▶ **WHAT THE TASK REQUIRES**
Below are the records; give again exactly the line with "Given: Click the", the line with "Power off FX 1 1200x803 pixels. (949, 105)", and each line that lies between them, and nothing besides.

▶ **DATA SHOWN**
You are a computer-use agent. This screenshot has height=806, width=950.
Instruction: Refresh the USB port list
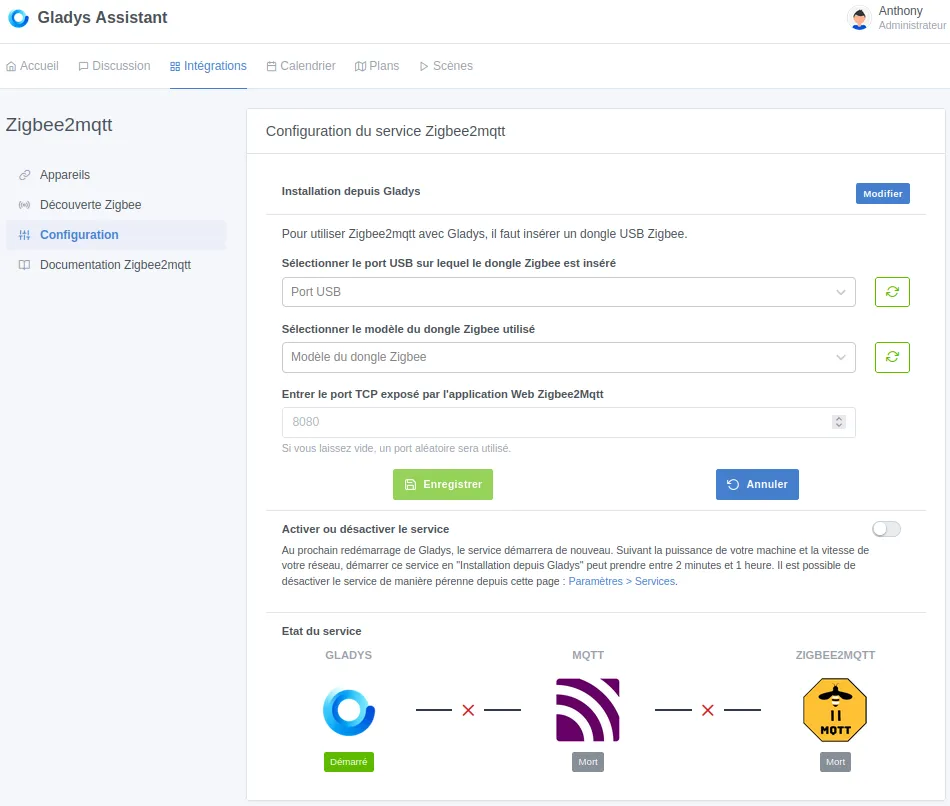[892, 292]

---

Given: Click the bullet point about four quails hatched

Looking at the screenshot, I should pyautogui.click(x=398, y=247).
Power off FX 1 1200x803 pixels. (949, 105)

▶ **FINAL ANSWER**
Given: Click the bullet point about four quails hatched

Looking at the screenshot, I should pyautogui.click(x=398, y=247).
Power off FX 1 1200x803 pixels. (949, 105)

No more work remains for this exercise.